**Problem statement:** Return, from the data that follows, each line that holds the word "right".

Stored items
####
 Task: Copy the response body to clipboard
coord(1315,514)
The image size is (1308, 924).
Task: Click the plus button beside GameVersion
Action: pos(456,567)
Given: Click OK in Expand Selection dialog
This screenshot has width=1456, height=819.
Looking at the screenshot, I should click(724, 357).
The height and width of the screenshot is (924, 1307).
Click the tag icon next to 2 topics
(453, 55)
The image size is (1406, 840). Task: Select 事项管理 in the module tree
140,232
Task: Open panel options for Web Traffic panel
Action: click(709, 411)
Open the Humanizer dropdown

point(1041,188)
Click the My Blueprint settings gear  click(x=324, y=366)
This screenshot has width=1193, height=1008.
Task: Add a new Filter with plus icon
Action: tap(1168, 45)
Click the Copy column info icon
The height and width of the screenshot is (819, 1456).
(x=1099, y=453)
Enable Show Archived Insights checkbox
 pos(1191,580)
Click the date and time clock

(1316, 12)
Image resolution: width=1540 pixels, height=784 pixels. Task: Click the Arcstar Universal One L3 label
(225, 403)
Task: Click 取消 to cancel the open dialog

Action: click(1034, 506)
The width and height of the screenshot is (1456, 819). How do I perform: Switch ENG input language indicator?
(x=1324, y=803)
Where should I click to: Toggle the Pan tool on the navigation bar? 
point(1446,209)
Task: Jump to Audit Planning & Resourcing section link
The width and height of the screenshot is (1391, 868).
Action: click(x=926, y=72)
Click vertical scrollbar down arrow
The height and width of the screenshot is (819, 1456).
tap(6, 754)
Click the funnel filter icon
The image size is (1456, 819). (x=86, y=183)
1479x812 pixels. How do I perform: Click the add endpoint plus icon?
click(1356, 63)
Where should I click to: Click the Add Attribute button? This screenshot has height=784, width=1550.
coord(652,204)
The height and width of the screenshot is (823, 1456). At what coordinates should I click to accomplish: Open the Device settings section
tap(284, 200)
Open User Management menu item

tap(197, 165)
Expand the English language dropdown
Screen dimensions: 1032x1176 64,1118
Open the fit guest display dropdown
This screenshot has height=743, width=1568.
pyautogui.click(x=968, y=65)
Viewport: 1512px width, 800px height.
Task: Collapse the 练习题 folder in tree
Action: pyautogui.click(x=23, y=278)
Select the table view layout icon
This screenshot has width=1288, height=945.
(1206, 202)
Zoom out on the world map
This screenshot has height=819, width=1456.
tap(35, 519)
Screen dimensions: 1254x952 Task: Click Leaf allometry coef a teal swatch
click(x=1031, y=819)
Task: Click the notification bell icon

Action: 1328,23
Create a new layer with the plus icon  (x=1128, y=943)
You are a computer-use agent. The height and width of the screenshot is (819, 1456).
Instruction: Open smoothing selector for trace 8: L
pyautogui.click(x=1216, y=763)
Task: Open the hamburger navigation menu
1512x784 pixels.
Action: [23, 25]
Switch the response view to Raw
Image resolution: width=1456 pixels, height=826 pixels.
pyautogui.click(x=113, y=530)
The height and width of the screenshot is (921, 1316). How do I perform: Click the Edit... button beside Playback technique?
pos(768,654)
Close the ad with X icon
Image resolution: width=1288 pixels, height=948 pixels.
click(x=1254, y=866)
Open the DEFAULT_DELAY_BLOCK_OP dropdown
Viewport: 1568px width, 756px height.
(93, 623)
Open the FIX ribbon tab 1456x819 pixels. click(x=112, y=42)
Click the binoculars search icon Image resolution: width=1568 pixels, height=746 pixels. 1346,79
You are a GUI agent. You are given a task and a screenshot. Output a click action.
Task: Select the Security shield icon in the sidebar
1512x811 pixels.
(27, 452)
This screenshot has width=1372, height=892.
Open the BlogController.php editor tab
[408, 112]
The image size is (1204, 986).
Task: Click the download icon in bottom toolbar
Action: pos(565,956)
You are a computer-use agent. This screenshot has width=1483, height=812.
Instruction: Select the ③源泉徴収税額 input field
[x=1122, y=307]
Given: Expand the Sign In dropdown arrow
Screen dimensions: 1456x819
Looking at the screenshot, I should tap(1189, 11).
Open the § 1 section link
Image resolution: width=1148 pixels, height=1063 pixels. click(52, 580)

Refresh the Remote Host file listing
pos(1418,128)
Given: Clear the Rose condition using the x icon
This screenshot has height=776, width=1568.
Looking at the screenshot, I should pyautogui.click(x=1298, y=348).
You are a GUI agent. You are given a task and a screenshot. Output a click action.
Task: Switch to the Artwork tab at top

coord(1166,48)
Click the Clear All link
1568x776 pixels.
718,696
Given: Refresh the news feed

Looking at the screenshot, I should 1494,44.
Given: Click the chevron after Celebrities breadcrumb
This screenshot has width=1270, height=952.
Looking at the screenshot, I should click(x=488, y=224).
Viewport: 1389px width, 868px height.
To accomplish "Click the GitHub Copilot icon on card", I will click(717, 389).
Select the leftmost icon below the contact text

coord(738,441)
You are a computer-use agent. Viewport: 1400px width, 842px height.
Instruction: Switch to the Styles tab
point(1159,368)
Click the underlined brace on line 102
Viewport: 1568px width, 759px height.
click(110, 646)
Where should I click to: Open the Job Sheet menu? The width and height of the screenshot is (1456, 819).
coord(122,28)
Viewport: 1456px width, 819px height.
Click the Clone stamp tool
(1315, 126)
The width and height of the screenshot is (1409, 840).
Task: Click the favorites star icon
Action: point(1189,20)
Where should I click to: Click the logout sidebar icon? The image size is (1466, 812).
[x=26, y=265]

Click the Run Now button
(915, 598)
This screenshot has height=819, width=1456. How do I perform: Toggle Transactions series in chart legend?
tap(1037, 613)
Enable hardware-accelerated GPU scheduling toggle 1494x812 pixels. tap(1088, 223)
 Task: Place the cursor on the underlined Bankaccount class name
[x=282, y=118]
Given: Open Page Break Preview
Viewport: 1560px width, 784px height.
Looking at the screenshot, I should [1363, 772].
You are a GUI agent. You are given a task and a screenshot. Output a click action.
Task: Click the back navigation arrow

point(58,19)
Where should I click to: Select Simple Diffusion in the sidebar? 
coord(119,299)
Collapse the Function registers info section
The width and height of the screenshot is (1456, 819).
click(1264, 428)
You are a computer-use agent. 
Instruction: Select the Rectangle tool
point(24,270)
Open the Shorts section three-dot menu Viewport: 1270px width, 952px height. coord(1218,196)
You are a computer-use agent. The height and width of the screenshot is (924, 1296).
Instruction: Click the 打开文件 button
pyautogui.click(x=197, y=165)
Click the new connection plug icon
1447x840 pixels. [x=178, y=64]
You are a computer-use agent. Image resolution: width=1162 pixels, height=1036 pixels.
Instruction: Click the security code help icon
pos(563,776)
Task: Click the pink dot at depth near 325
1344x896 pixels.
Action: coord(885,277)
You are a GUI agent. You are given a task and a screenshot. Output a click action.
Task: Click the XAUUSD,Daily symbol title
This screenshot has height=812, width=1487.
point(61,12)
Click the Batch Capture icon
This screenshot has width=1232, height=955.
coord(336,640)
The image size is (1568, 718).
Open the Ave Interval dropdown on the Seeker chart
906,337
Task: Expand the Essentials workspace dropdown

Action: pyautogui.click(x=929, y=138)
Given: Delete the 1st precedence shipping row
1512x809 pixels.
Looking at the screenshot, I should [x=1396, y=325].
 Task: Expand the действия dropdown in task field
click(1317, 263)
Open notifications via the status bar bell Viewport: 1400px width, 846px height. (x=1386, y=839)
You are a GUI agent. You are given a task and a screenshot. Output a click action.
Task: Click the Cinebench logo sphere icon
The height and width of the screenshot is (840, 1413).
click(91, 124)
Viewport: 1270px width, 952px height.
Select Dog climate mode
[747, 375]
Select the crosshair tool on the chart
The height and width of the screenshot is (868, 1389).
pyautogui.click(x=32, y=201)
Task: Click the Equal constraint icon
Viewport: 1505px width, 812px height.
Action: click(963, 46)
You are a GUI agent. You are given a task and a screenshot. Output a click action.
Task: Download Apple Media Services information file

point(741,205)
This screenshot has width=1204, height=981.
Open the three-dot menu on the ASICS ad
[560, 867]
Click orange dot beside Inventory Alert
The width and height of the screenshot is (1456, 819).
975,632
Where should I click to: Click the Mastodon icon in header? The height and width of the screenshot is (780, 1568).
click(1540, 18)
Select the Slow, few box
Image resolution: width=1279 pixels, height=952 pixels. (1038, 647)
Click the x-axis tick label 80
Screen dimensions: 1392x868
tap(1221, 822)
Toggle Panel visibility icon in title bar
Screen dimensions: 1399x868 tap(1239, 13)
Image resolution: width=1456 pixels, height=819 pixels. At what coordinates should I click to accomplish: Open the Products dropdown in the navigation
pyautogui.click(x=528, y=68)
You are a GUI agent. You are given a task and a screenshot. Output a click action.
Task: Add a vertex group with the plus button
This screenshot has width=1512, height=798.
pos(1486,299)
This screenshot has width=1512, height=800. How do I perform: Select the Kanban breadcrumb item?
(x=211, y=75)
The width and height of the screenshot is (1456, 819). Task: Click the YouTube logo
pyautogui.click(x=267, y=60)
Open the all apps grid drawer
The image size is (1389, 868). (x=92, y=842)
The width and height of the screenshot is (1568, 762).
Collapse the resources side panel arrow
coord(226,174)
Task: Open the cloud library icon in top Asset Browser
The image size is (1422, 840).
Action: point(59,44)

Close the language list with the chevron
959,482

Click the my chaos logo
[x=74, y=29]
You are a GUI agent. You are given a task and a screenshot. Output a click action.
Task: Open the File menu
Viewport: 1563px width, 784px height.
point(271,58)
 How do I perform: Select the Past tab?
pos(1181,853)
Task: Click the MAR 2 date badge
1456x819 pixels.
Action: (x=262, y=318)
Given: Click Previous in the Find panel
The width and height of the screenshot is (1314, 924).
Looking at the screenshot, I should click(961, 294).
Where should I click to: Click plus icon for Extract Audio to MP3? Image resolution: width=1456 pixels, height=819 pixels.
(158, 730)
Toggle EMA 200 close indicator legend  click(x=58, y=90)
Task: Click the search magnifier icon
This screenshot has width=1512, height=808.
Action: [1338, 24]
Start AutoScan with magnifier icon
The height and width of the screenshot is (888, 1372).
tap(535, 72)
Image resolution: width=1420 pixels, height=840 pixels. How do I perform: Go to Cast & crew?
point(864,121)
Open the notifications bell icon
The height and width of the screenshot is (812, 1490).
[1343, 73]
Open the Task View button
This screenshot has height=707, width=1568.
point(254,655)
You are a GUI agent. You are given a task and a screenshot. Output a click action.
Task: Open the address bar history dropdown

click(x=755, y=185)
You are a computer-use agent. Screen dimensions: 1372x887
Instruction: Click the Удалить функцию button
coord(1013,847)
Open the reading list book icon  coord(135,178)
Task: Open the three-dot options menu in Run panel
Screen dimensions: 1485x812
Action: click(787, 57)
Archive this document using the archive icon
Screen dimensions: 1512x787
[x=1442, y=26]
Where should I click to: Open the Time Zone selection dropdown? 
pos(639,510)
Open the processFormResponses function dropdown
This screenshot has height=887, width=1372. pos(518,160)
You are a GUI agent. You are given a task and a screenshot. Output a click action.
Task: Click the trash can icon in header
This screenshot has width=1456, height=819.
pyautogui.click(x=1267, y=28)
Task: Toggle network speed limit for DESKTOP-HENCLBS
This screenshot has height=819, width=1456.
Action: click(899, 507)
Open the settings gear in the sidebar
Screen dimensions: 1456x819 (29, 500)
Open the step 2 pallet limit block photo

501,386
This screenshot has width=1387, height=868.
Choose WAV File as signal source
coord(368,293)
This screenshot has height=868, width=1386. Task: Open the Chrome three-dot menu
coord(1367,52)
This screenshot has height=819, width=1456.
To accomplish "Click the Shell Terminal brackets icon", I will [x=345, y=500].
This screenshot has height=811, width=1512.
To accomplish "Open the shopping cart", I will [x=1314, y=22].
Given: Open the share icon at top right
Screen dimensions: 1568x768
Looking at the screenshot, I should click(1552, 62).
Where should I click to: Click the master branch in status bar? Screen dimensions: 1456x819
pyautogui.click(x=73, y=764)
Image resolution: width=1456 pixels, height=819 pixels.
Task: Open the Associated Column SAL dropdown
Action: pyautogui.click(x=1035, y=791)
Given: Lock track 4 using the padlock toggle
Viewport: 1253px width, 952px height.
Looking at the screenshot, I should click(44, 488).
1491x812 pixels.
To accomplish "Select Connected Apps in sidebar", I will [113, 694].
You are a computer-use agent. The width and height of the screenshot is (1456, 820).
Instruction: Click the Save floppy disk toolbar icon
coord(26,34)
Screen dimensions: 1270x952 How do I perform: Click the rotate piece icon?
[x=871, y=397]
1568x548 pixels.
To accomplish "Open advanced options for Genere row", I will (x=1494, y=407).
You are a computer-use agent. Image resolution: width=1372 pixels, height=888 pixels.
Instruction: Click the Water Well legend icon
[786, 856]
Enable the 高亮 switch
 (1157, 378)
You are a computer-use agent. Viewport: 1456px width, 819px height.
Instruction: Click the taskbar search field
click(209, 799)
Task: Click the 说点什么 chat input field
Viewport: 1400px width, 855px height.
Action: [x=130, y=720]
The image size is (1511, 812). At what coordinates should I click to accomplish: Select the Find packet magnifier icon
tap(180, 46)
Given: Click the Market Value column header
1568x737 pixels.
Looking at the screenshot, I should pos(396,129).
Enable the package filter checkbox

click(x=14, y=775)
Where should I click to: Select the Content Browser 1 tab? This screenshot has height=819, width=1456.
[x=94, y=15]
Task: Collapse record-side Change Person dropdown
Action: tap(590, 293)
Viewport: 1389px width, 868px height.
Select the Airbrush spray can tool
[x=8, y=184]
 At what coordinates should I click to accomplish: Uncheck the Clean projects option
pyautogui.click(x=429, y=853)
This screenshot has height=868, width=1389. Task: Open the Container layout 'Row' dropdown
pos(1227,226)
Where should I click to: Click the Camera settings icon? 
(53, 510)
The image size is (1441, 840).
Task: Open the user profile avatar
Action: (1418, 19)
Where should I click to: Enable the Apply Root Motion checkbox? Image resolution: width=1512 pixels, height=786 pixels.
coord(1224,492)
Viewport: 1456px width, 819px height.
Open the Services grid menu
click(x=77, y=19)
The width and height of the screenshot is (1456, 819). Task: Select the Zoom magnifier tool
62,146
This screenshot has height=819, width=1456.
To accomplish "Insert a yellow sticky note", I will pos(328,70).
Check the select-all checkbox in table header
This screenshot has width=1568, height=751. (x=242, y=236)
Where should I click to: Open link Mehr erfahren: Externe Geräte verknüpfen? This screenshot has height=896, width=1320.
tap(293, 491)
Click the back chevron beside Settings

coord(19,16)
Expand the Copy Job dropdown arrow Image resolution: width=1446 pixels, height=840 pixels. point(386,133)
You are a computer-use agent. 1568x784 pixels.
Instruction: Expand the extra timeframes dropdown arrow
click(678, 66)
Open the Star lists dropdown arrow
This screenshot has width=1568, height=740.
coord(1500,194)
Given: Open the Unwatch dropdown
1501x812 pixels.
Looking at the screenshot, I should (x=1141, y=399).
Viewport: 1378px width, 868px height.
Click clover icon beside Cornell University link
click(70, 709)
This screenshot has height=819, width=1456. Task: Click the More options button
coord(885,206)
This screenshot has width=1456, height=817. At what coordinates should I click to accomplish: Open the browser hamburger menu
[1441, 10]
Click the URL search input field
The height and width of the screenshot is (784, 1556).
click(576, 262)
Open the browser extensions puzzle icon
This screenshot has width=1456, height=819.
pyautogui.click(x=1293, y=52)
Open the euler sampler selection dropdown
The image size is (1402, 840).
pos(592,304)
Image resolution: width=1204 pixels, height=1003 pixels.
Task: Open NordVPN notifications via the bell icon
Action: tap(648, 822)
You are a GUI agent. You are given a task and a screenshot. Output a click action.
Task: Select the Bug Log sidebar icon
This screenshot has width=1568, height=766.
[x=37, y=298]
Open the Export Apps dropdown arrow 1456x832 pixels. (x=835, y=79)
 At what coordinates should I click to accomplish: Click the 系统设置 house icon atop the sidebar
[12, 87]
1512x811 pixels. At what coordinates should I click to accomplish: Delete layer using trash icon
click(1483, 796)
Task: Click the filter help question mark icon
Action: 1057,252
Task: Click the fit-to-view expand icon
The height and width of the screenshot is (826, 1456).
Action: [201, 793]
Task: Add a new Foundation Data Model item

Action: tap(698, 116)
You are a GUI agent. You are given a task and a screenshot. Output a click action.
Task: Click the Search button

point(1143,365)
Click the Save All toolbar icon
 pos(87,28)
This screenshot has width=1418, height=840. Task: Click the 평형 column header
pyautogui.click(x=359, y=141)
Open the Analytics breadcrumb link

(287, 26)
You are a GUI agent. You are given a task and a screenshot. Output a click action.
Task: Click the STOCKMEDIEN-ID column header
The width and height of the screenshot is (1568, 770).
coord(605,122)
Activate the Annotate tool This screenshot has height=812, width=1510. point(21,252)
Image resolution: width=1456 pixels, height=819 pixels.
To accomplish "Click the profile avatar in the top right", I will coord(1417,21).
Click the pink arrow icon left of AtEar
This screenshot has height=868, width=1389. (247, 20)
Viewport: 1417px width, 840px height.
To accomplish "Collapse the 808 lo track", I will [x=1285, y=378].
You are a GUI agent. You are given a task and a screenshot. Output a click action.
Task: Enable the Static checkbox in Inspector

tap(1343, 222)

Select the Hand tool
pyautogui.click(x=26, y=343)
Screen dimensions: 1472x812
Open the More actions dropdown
####
**Answer to the exercise:**
Given: Open the share icon at top right
To accomplish "Click the profile avatar in the top right", I will coord(1417,21).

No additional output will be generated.